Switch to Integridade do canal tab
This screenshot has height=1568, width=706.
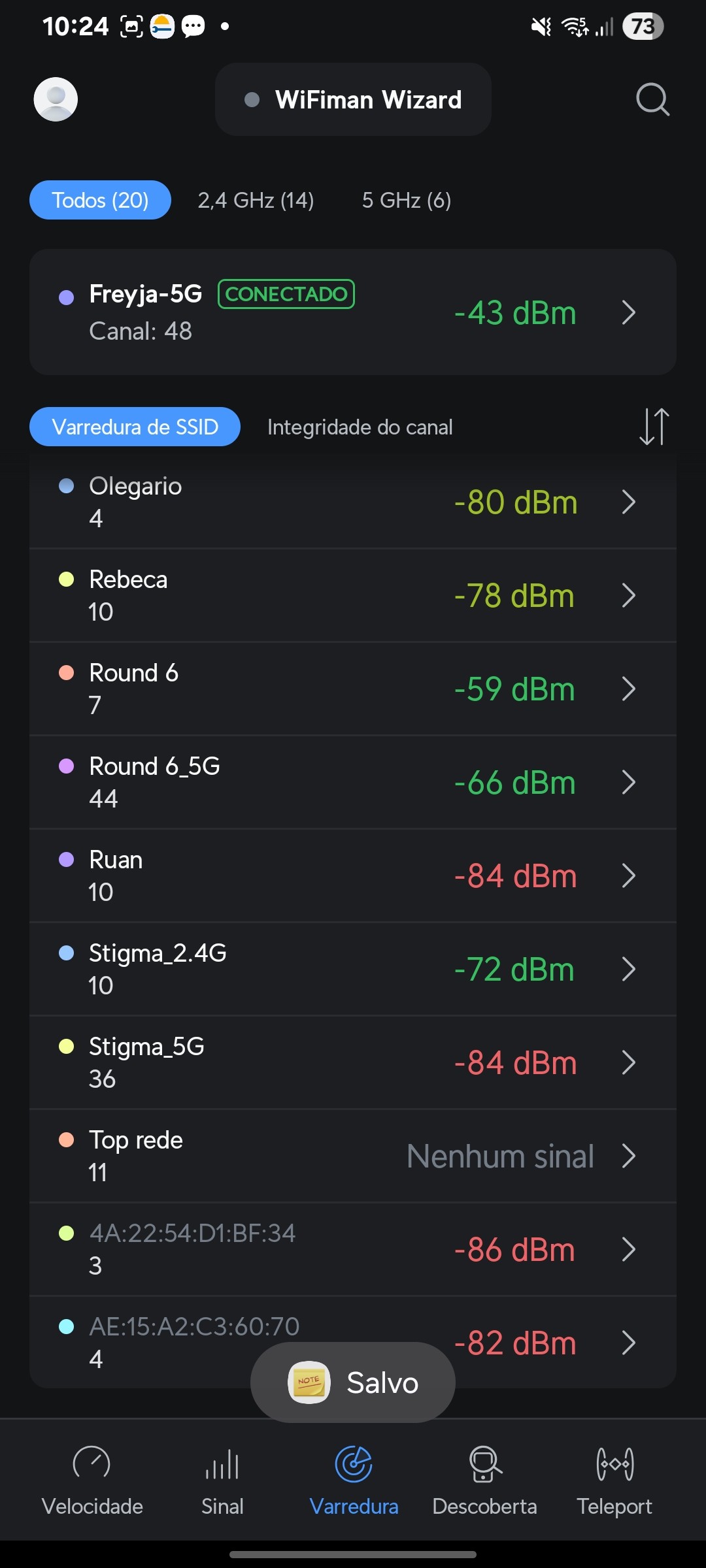point(360,427)
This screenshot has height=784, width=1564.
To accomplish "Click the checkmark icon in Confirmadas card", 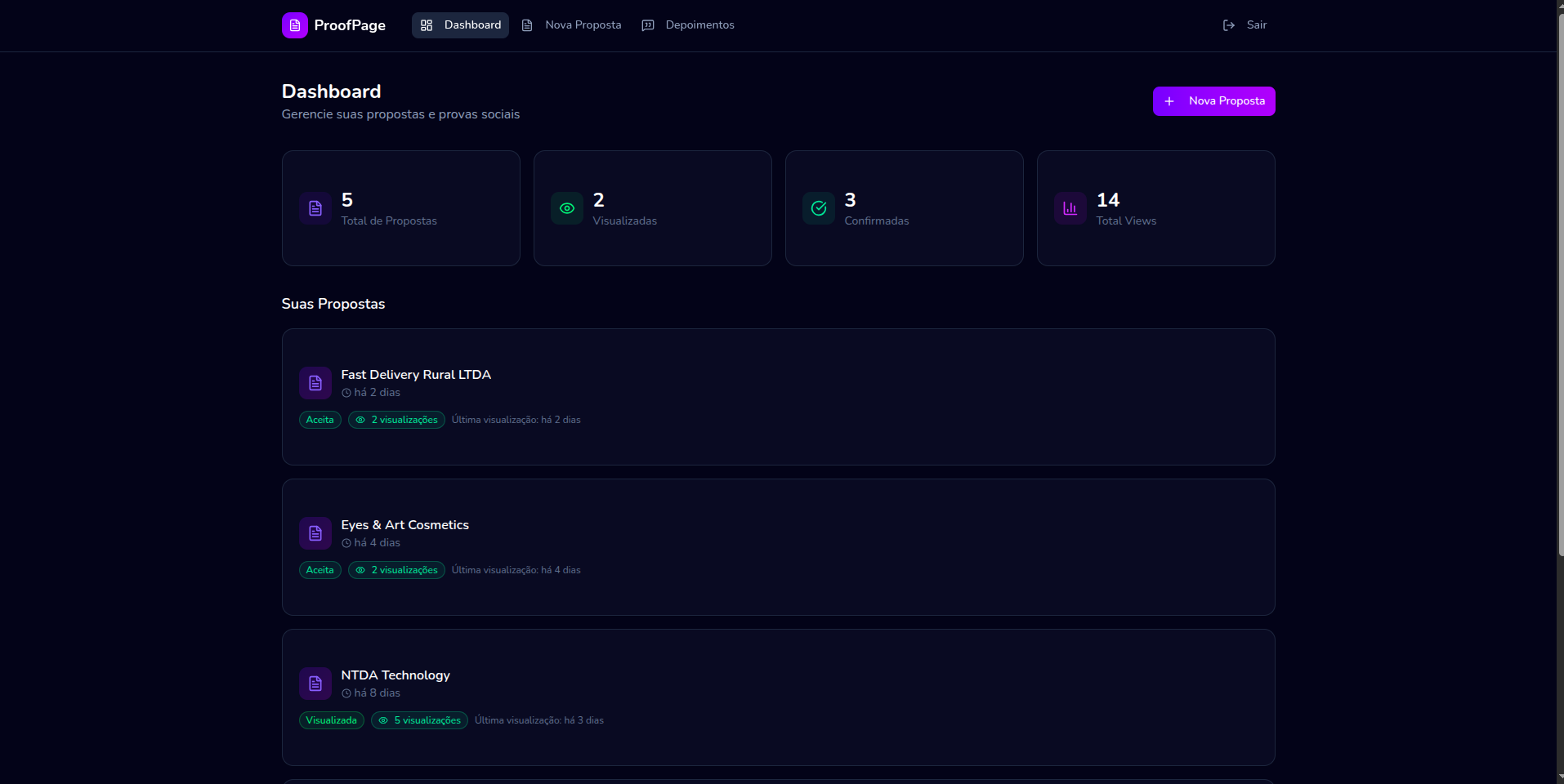I will pyautogui.click(x=818, y=208).
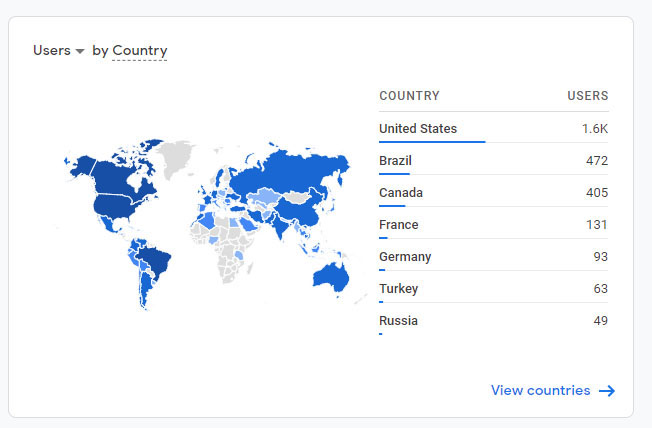Image resolution: width=652 pixels, height=428 pixels.
Task: Click the USERS column header
Action: (587, 96)
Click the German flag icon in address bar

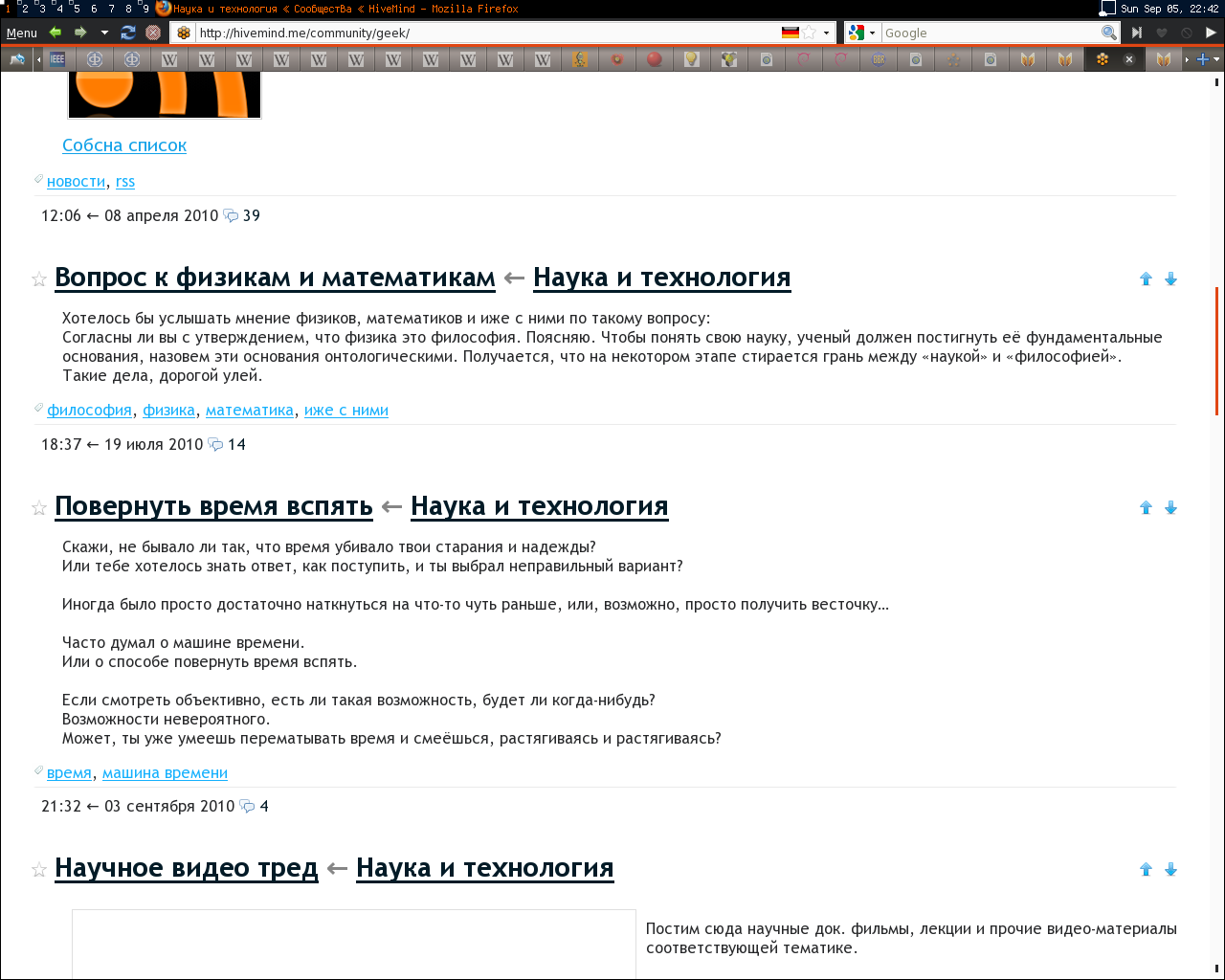click(x=791, y=33)
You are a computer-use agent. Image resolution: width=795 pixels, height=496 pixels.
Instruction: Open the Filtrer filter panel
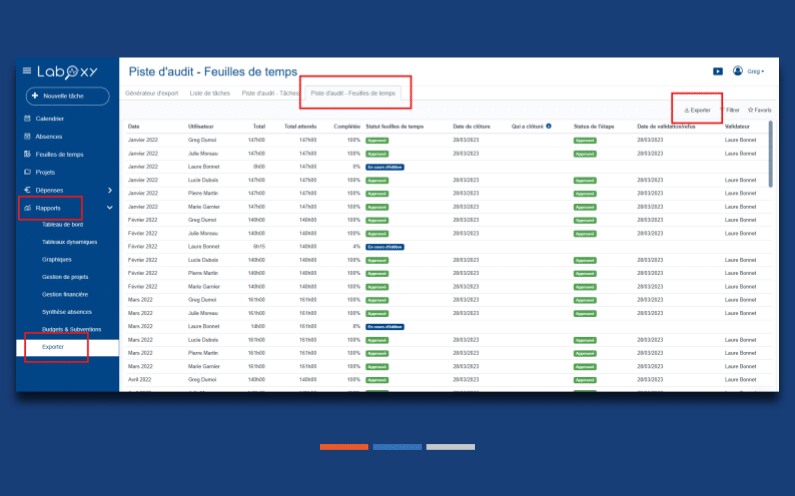730,110
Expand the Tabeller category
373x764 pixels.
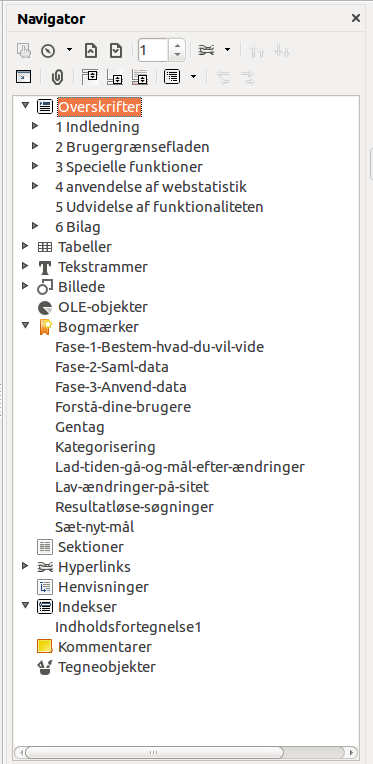tap(25, 246)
_ _ _ _
* [EXERCISE BRIEF]: When the line containing "You are a computer-use" is reached, write out that line and each one after it exactly, ending with the last line of the records; pictures are not copied.

* [OUTPUT FOR THIS EXERCISE]:
You are a computer-use agent. Image resolution: width=795 pixels, height=496 pixels.
Instruction: Open the Filtrer filter panel
730,110
Expand the Tabeller category
373x764 pixels.
tap(25, 246)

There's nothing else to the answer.